(Data excerpts)
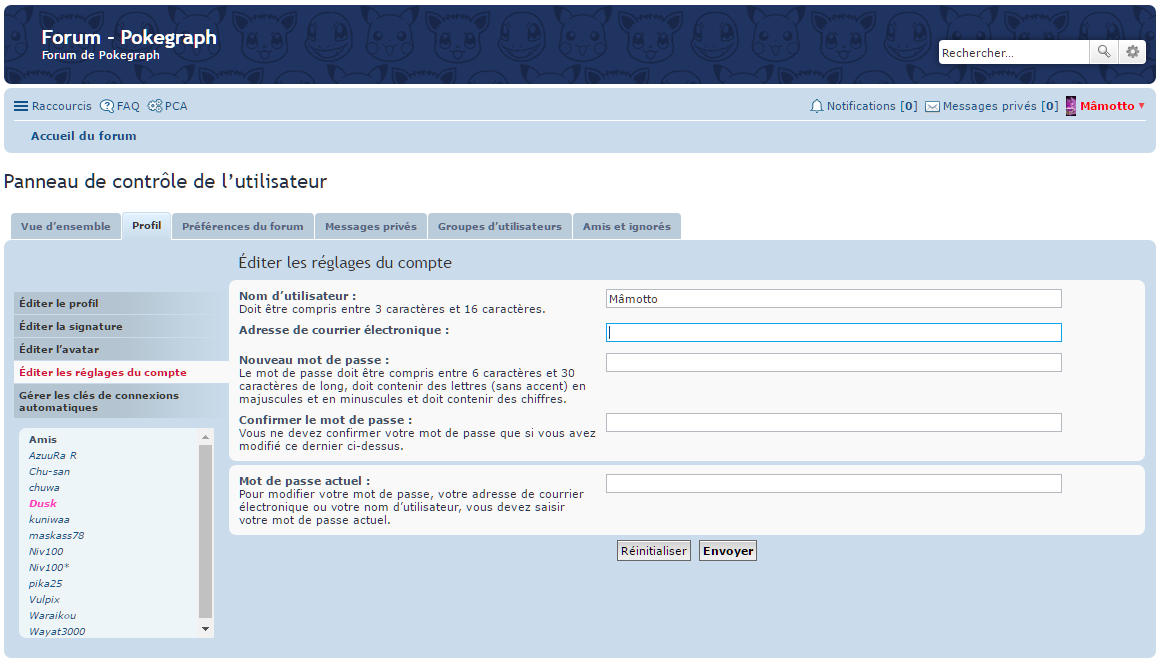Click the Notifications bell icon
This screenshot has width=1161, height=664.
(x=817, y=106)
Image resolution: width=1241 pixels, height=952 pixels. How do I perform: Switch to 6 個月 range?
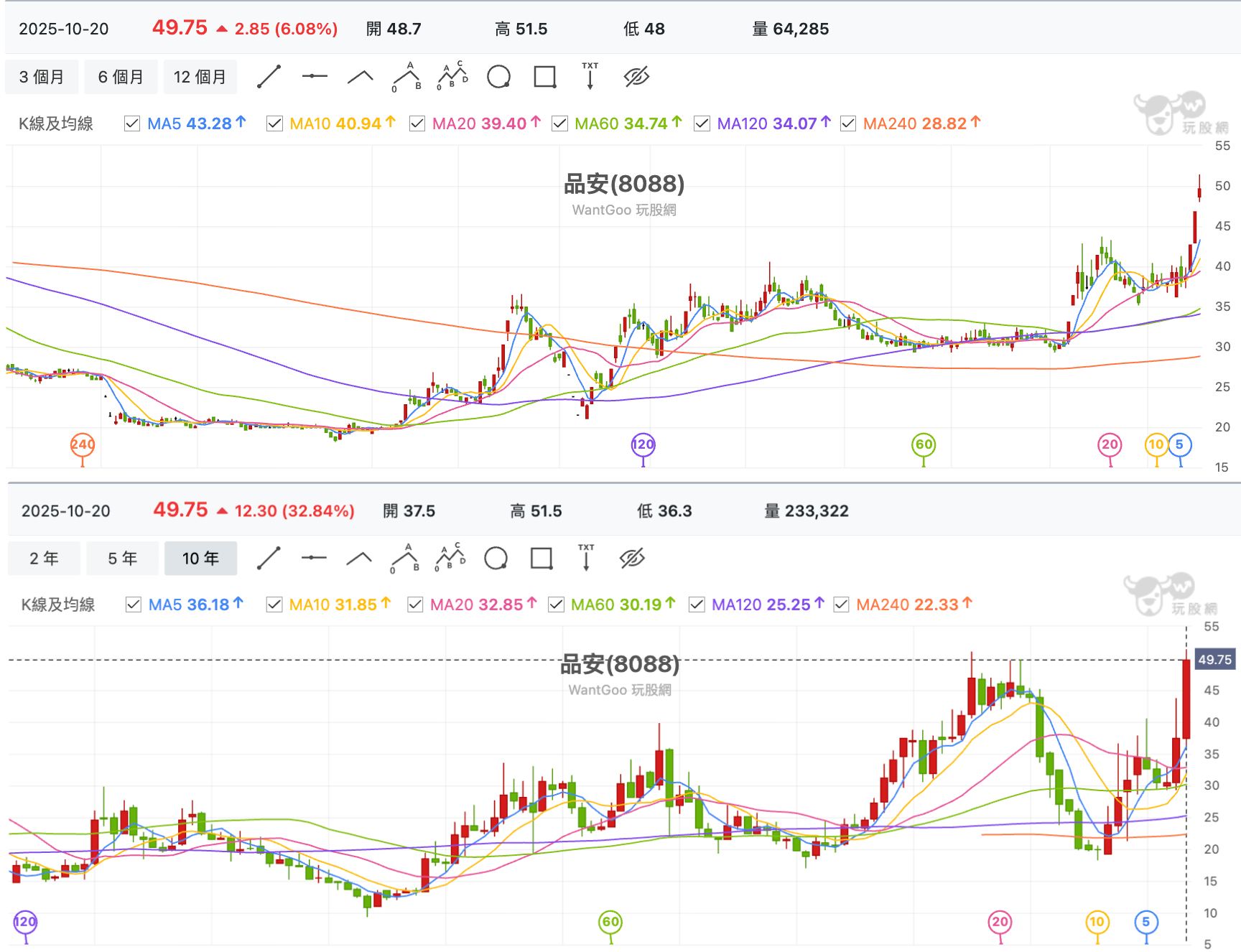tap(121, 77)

Task requirements: Only what runs from the line containing "Image resolution: width=1241" through the end of the entries above should be extracted, exactly and without pictures.

Solution:
Image resolution: width=1241 pixels, height=952 pixels. How do I perform: Switch to 6 個月 range?
tap(121, 77)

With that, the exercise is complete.